> **Data for processing**
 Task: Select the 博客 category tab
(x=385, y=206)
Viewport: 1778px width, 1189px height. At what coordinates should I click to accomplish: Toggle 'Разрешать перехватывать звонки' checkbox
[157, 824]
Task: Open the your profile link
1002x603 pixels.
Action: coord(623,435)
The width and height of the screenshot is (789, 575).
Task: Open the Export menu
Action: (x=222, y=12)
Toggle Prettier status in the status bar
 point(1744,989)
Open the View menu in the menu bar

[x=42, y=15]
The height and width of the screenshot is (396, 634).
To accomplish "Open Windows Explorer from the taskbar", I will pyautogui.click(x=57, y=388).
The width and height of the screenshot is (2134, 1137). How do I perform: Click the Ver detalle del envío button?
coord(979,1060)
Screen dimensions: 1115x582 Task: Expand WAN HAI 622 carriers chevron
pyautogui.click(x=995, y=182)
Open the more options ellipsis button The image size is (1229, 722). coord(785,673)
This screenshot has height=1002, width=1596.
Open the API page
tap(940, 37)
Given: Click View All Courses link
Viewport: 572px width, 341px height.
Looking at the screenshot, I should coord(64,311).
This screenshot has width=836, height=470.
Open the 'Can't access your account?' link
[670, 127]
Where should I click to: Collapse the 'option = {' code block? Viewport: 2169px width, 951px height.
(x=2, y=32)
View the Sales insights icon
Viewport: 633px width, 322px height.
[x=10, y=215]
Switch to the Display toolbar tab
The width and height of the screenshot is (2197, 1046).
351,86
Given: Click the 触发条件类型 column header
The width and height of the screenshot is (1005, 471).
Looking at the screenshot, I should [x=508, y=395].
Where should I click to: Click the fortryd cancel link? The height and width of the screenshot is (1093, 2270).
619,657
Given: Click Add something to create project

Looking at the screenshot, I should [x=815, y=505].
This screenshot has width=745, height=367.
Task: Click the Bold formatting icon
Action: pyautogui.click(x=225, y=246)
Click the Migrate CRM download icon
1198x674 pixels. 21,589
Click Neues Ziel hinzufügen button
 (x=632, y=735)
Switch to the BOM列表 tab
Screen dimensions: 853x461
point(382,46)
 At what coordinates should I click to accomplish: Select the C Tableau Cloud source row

> **Exercise instructions**
Search the records for the string "Switch", and copy every line that holds it.

> **Response for this exercise**
Switch to the Display toolbar tab
Switch to the BOM列表 tab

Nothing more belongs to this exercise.